Quarant'anni dopo, consola poco leggere che finalmente è stato trovato quel documento che inchioda Gelli e la sua Loggia P2 ai fascisti, per quei cinque milioni di dollari presi dall'Ambrosiano di Calvi per finanziare l'attentato e garantire la latitanza.
Perché quel documento avrebbe potuto arrivare ai magistrati sin dall'inizio, se non fosse intervenuto nel frattempo qualche pezzo dello stato a depistare.
Gelli, assieme ai vertici dei nostri servizi segreti, Musumeci e Belmonte, è stato già condannato per il depistaggio, che era cominciato il giorno stesso e che dovevano allontanare gli inquirenti dalla pista interna per una fantomatica pista internazionale.

Sorprende l'ostinazione del fronte negazionista, a Bologna come per Ustica, ancora dopo 40 anni.

++++

ESERCIZI SUL BRANO |
A - Elenca tutti i cognomi di persona che compaiono nel brano sulla Loggia P2.
B - Ricopia la parte del brano sulla Loggia P2 compresa tra "Quarant'anni dopo, consola" e "garantire la latitanza.", estremi inclusi.

++++

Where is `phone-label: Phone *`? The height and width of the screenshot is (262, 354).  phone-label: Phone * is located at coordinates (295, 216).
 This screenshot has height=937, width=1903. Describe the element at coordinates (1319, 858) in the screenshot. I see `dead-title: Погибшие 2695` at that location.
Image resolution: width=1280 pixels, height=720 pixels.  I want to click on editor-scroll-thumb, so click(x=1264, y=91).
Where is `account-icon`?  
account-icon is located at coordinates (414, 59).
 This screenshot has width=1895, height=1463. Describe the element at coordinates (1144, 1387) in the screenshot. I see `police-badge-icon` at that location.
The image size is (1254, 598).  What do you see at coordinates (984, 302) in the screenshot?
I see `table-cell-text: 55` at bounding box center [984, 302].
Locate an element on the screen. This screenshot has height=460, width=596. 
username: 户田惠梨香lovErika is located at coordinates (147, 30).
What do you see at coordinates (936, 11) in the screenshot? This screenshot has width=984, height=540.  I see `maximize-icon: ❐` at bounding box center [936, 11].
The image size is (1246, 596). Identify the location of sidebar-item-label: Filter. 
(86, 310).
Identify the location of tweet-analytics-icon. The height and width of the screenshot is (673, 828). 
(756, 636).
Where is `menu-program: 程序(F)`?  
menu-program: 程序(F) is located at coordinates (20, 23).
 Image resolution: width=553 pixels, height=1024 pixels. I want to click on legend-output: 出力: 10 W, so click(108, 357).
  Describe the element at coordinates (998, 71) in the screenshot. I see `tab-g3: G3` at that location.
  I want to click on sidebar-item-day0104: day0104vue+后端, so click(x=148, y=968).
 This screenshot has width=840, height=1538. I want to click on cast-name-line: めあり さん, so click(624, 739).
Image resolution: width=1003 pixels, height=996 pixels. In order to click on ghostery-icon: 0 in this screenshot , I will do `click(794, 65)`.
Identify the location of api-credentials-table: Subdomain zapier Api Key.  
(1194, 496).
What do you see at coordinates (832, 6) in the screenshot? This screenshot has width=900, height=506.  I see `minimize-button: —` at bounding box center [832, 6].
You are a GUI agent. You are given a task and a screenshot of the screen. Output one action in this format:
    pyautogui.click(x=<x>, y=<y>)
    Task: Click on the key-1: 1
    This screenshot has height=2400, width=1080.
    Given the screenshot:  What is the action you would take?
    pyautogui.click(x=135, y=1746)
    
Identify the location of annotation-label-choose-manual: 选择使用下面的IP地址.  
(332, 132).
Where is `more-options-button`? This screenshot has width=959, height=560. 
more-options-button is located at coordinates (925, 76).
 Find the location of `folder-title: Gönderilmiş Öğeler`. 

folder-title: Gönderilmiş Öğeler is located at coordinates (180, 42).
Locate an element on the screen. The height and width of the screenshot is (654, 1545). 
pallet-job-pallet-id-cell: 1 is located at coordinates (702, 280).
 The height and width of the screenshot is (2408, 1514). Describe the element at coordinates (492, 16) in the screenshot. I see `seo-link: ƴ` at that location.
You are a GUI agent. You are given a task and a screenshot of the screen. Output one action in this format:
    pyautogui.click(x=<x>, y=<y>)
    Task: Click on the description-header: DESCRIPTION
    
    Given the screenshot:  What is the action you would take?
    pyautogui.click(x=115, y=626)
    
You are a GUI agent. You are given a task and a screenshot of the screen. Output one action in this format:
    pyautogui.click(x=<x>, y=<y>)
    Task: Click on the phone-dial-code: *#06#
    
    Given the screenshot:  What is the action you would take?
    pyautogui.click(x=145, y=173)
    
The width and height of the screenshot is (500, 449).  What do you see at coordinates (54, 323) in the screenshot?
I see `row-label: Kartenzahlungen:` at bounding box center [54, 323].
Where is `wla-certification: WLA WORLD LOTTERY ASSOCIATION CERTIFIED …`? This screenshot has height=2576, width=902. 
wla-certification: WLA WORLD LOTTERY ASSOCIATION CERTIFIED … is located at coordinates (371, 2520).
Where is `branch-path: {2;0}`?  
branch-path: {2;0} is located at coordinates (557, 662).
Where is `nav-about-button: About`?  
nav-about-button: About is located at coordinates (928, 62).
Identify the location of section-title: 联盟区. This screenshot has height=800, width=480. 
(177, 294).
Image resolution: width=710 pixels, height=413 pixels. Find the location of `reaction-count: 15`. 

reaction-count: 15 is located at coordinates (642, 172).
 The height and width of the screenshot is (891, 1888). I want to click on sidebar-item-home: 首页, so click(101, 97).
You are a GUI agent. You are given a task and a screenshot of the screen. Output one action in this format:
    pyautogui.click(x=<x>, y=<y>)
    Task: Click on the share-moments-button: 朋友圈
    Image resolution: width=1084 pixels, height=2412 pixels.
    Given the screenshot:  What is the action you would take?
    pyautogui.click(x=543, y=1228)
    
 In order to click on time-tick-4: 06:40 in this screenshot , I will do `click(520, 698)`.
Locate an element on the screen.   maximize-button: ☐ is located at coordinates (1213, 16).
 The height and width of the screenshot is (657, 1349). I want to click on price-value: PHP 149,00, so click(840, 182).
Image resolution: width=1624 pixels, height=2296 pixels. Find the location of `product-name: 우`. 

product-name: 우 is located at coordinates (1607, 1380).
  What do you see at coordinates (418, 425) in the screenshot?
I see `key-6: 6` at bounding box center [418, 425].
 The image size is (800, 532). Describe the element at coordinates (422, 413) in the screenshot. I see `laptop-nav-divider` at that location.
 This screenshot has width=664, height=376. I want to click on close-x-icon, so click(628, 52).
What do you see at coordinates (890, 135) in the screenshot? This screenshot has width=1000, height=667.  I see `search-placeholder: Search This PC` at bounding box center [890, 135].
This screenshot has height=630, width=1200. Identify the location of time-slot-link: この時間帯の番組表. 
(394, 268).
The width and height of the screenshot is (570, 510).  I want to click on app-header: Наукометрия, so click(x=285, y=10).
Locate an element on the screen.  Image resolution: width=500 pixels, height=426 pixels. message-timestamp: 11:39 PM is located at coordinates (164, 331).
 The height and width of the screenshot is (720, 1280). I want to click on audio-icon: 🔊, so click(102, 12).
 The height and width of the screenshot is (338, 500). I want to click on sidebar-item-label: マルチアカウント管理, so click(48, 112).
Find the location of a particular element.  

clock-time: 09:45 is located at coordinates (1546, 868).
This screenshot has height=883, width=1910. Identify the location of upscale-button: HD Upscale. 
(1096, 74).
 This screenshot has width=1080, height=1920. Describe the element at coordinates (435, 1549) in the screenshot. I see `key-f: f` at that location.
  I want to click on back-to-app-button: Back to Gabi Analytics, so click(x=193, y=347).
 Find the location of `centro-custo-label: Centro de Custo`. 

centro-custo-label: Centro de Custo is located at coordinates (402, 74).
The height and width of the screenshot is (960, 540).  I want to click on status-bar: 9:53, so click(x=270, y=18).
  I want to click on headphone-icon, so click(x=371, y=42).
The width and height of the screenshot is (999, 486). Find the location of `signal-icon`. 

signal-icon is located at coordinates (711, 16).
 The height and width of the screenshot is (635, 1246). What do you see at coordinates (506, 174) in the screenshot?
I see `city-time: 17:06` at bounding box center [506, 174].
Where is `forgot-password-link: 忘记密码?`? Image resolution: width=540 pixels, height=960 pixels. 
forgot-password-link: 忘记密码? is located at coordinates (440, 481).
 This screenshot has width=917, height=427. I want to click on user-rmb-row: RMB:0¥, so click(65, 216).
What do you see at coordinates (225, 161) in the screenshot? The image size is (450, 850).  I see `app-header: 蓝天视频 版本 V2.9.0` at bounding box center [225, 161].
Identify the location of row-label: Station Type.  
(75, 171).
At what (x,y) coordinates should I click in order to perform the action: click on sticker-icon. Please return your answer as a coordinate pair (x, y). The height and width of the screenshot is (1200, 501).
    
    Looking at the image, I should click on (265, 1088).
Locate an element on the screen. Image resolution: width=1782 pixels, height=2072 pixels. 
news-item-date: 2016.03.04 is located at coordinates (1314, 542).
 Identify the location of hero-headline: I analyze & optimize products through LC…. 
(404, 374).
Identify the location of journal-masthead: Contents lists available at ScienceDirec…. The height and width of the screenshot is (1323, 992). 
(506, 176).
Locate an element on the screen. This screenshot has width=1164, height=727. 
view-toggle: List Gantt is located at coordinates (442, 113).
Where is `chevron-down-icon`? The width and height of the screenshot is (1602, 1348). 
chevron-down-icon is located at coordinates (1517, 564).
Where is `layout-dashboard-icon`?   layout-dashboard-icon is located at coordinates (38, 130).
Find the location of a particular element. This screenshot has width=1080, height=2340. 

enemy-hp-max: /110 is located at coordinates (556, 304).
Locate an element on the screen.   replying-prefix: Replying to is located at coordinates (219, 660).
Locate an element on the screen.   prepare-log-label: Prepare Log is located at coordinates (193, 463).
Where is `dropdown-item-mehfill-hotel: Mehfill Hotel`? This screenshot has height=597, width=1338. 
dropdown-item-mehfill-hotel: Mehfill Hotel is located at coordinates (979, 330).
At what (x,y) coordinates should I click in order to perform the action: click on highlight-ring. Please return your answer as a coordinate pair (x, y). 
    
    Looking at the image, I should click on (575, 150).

++++

SOLUZIONI DEGLI ESERCIZI |
A - Gelli, Calvi, Musumeci, Belmonte

B -
Quarant'anni dopo, consola poco leggere che finalmente è stato trovato quel documento che inchioda Gelli e la sua Loggia P2 ai fascisti, per quei cinque milioni di dollari presi dall'Ambrosiano di Calvi per finanziare l'attentato e garantire la latitanza.